It has been well established that closely related NLRs experience different modes of selection (Ding et al., 2007; Wang et al., 2011; Kuang et al., 2004). By expanding this observation to the pan-NLRome and combining it with the wealth of characterized NLRs in Arabidopsis, we were able to decipher a larger evolutionary pattern where hvNLRs act as sources of new specificities and encompass the known direct-recognition NLRs. Their diversification, while advantageous to the plant, comes at a cost. All known Dangerous Mix NLR genes that can trigger autoimmune recognition belong to hvNLR clades. Thus, generation of novel specificities goes hand in hand with potential for self-recognition and auto-immunity. We also propose that during their continuous evolution, hvNLRs can generate indirect-recognition NLRs at a low frequency. Because indirect recognition usually tracks a conserved effector activity, it is more robust than direct recognition of the effector surface. Duplication of such successful variants might then be favored due to the increased fitness of the progeny where one copy could eventually be preserved while the other could continue to generate novel specificities (Kondrashov et al., 2002). The latter inference is consistent with our observation that ZAR1, an indirect-recognition NLR, binds to its stable complex partner, RKS1, through the same surface on the LRR that contains highly variable residues in RPP13, its closest hvNLR.

When we applied Shannon entropy analysis to NLR clades, we saw that only a subset of clades gave strong signals and that these clades included known direct recognition NLRs and autoimmune NLRs. When we looked at the distribution of high-entropy amino acids in the 30 hvNLRs of Arabidopsis reference strain, Col-0, we found that these residues commonly clustered on the predicted surfaces of LRR domains. This observation is consistent with multiple genetic and biochemical studies that support that binding specificities are largely encoded in the LRR domains (Ellis et al., 2007; Krasileva et al., 2010) as well as evolutionary studies that predict amino acid residues under positive selection to be located within LRRs (Kuang et al., 2004; Rose et al., 2004; Wang et al., 2011). When we carried out a positive selection analysis on the RPP13 clade, we found that the majority of residues with entropy >1.5 bits were under positive selection. The only exceptions were residues that could not be analysed for positive selection due to presence of gaps in the relevant alignment columns. Shannon entropy calculation does not count gap characters. It works without making complex assumptions about the data and is therefore much faster computationally.

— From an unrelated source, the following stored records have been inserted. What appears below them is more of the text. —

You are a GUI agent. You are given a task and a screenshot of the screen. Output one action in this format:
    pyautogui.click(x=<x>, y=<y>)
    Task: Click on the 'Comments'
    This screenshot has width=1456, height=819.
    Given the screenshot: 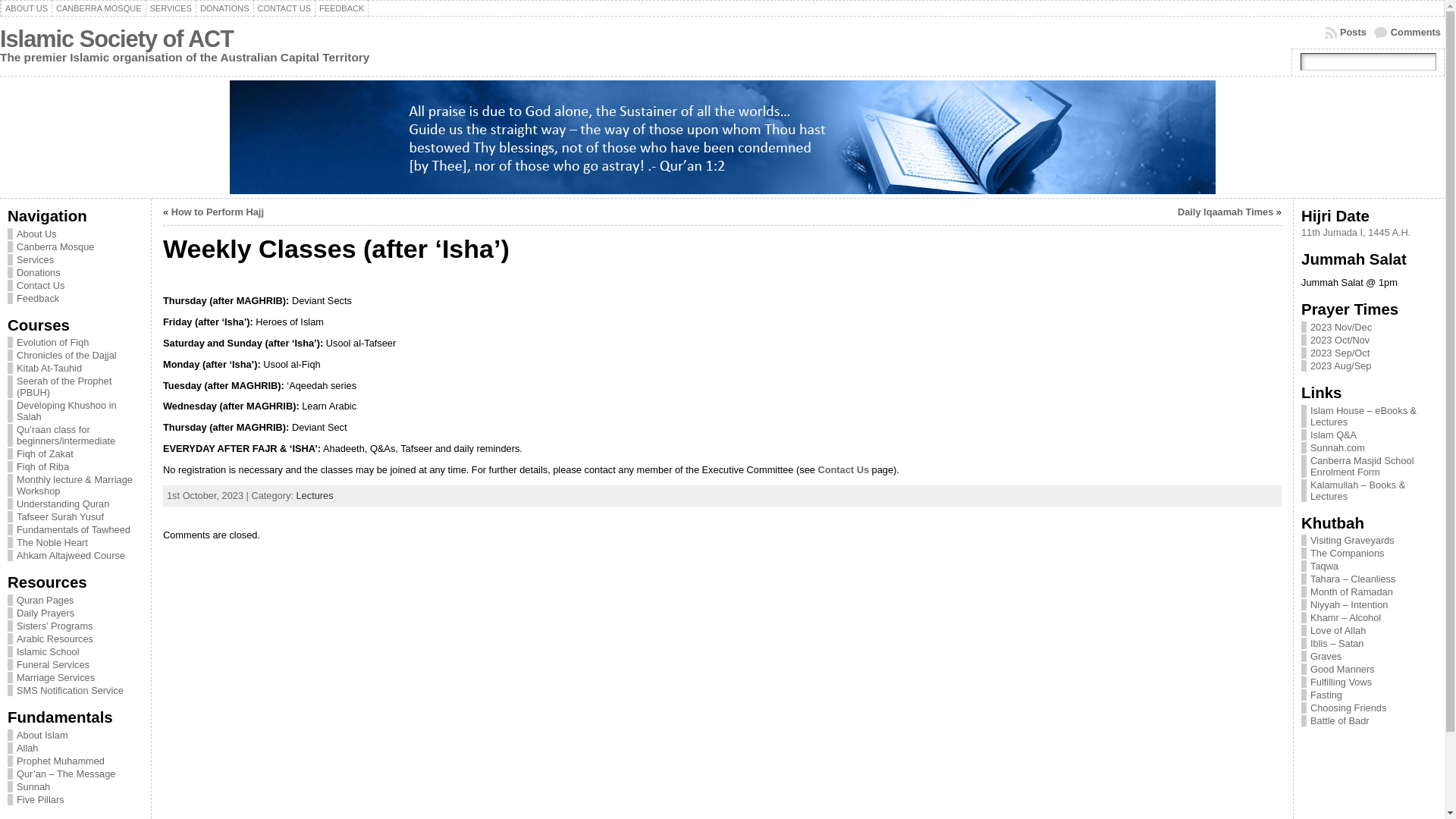 What is the action you would take?
    pyautogui.click(x=1407, y=32)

In our analysis, we went a step further to predict binding sites in hvNLRs directly from pan-NLRome sequence data. As identified, the binding sites are large, this is likely in part due to the concave shape of the LRR scaffold that can put many of the beta strands in contact with a relatively small target. Comparisons of antibody sequence-based predictions with experimental structures shows that predictions correctly recover ∼80% of residues that do contact the antigen, while also producing many false-positives (<50% precision) (Kunik et al., 2012). Unlike the antibody, where the binding determinants are present on loops, away from the core of the structure, in the LRR a lot of predicted binding residues fall within the beta sheet located on the concave side of the domain. This suggests that the accuracy of the prediction might be higher in this system because of stronger structural constraints. Additional highly variable residues were located in post-LRR domain and in specific sites within NB-ARC, suggesting their involvement in substrate binding, or in case of NB-ARC of a compensatory mechanism to maintain self inhibition in absence of the ligand. Further mutational and structural experiments in well established NLR-effector systems would be needed to test the accuracy of these predictions and to help refine them.

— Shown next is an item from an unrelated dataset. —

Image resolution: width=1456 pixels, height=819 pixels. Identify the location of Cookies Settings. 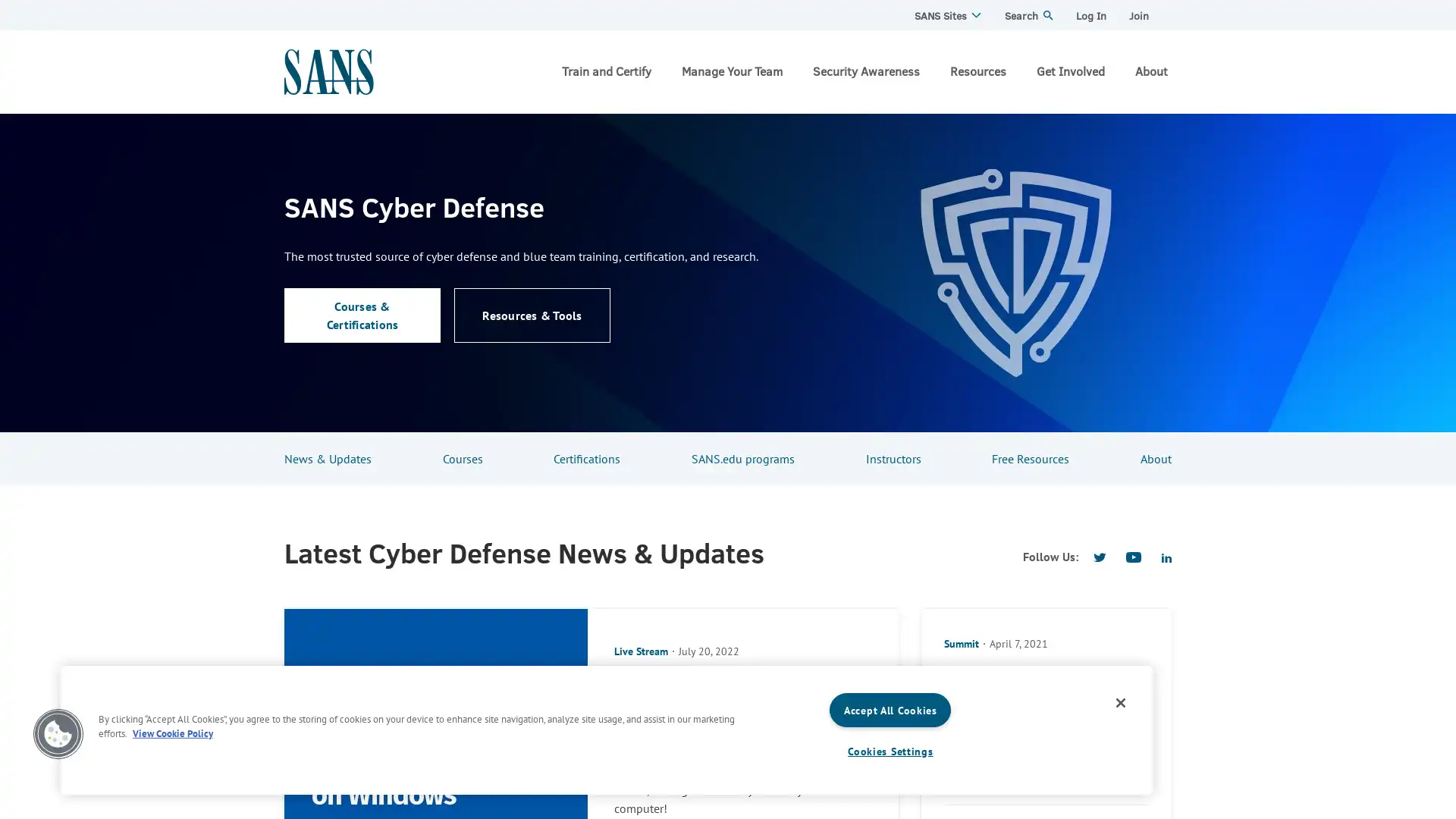
(890, 751).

Identification of the immense allelic diversity across hvNLRs argues that plant immunity is not far in its allele generation potential from the most well known adaptive immune systems. Indeed, LRRs are deployed in the adaptive immune system of lower vertebrates demonstrating that their modularity is sufficient for generation of binding to any foreign molecule (Das et al., 2013; Han et al., 2008). In the case of plants, enormous diversity is generated on population level rather than within a single organism, and therefore defending against new pathogens is a community effort. Identification of specific genes within crop species capable of such diversity generation, and their deployment in protein engineering efforts can provide valuable material for plant health.

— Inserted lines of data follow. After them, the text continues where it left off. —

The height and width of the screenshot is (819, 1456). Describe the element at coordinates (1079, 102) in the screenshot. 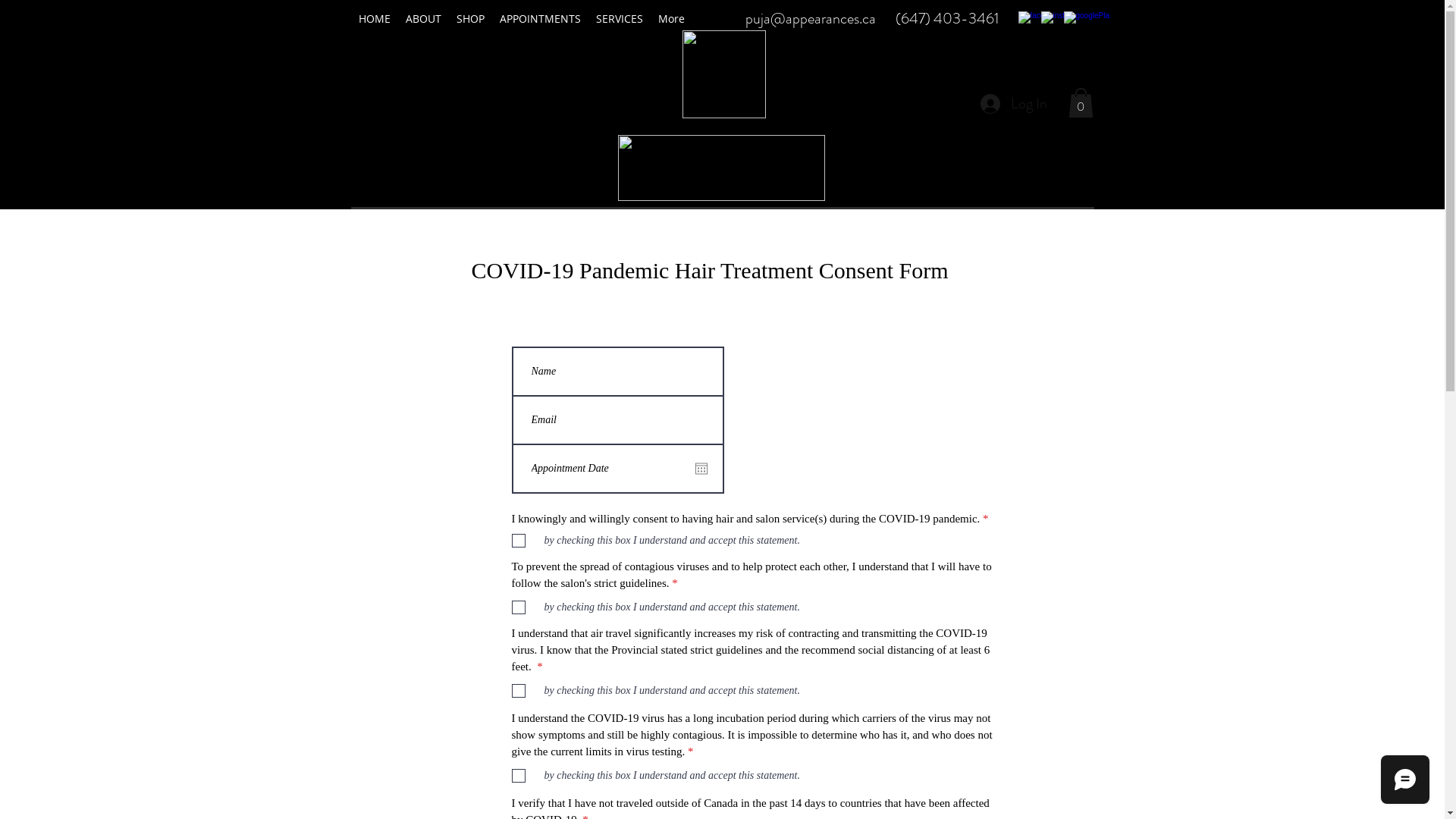

I see `'0'` at that location.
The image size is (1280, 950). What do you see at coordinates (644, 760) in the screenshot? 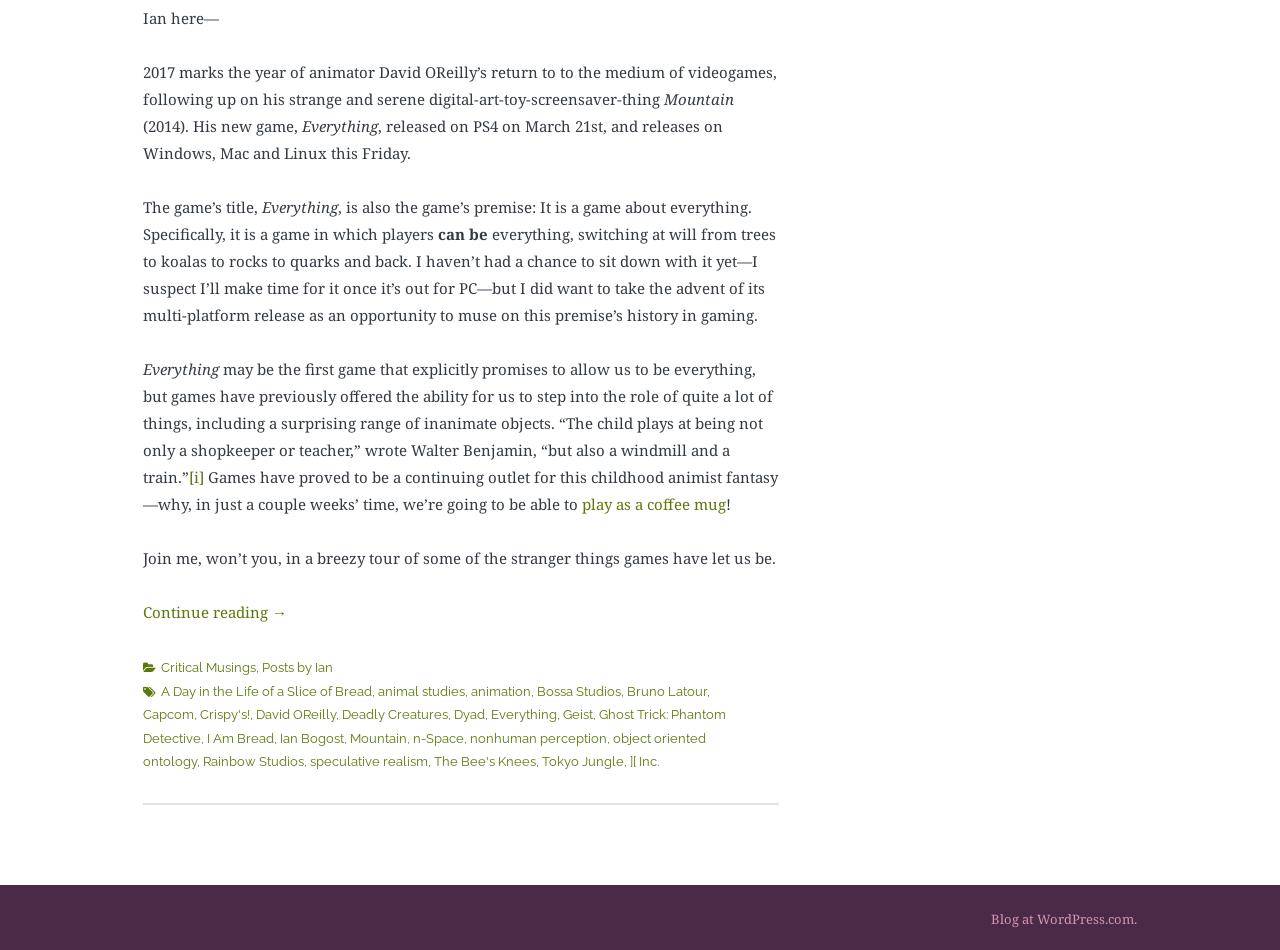
I see `'][ Inc.'` at bounding box center [644, 760].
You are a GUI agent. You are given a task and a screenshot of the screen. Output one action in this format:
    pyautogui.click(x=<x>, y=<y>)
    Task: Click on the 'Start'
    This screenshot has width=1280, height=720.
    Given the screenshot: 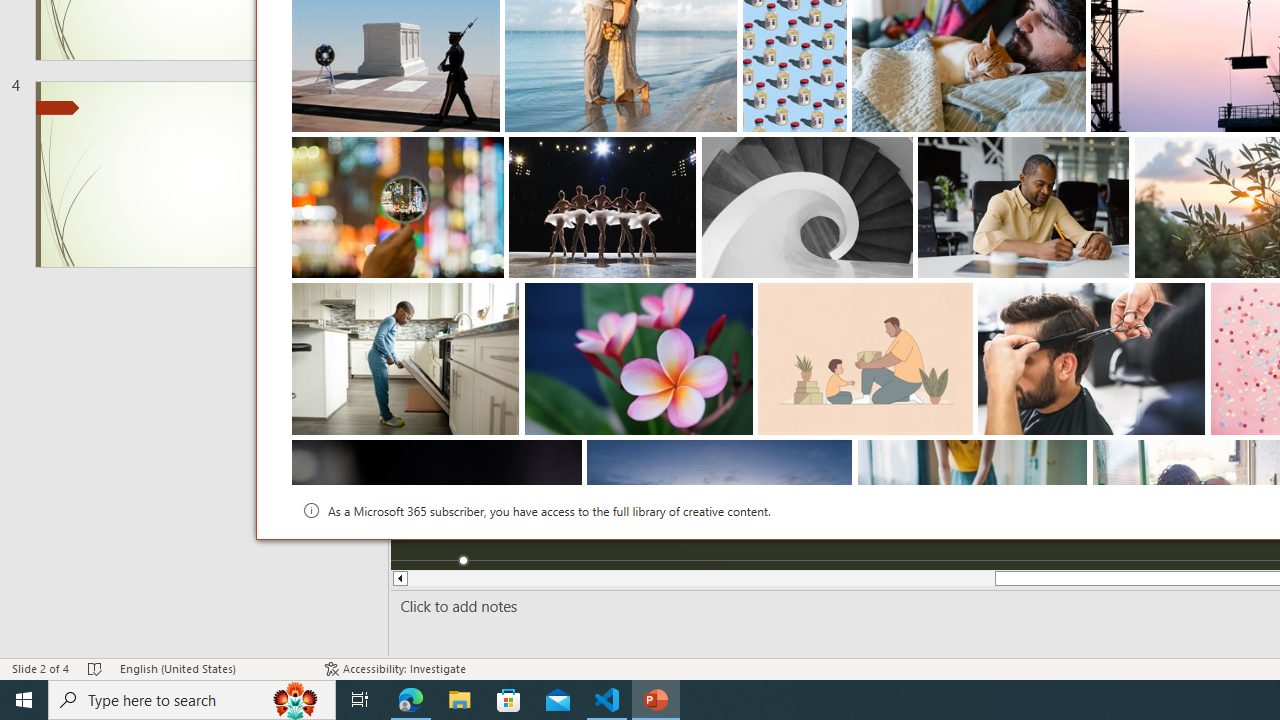 What is the action you would take?
    pyautogui.click(x=24, y=698)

We conclude that phylogenetic analysis of pan-NLRomes combined with Shannon entropy can rapidly classify NLRs into functional groups given sequencing information for at least 40-60 diverse samples. We also believe that our analyses would be generally applicable to identification of highly variable receptor-like proteins, such as Cf-9 in tomato (Wulff et al. 2009), and prediction of binding sites of highly variable extracellular immune receptors. Our analyses can also predict incompatibility loci which can be taken into account in breeding new crop varieties. Similar allelic diversity analyses in other non-vertebrate eukaryotes with expanded immune receptor families are needed to test whether the patterns of innate immune receptor evolution we observed are shared across the eukaryotic kingdoms of life.

View this table:
  • View inline
  • View popup
Supplementary Table 1. Clade representation in the 62 Arabidopsis thaliana ecotypes.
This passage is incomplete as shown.